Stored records
--- START ---
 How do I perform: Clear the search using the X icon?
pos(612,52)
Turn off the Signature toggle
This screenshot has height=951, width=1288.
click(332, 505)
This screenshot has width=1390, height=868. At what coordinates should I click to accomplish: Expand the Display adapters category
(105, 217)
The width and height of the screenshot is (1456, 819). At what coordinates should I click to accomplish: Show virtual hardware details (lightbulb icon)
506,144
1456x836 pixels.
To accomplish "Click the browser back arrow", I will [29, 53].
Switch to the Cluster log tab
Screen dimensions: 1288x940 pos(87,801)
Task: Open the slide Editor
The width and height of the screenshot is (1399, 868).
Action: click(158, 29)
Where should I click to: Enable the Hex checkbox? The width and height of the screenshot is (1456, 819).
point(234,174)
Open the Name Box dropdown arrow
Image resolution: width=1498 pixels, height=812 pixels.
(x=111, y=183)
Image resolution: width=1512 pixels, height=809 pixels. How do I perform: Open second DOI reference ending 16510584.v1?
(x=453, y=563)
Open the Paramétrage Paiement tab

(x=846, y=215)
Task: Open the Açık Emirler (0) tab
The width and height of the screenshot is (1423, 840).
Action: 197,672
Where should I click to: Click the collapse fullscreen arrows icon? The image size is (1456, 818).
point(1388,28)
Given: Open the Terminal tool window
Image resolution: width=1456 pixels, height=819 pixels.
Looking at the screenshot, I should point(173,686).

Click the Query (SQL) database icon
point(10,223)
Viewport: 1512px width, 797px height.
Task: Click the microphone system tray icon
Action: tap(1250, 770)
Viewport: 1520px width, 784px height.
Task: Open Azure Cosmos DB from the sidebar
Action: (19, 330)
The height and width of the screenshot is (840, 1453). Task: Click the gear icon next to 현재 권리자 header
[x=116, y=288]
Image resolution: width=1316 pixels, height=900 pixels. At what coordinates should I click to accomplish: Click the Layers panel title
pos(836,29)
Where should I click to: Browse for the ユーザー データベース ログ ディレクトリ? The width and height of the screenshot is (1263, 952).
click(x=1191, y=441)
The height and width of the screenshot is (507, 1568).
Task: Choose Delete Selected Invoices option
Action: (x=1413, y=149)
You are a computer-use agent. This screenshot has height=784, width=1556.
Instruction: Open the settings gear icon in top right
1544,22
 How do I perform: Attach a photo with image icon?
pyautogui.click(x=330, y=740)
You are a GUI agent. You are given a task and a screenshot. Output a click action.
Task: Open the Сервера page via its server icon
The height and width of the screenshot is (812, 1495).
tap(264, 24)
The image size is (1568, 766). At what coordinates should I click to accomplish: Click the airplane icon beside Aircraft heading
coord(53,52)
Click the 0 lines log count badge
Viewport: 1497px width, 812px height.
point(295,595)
--- END ---
* [Instructions to follow]:
Make a list of all lines in the data that contain "agent".

* [Solution]:
You are a computer-use agent. This screenshot has height=784, width=1556.
You are a GUI agent. You are given a task and a screenshot. Output a click action.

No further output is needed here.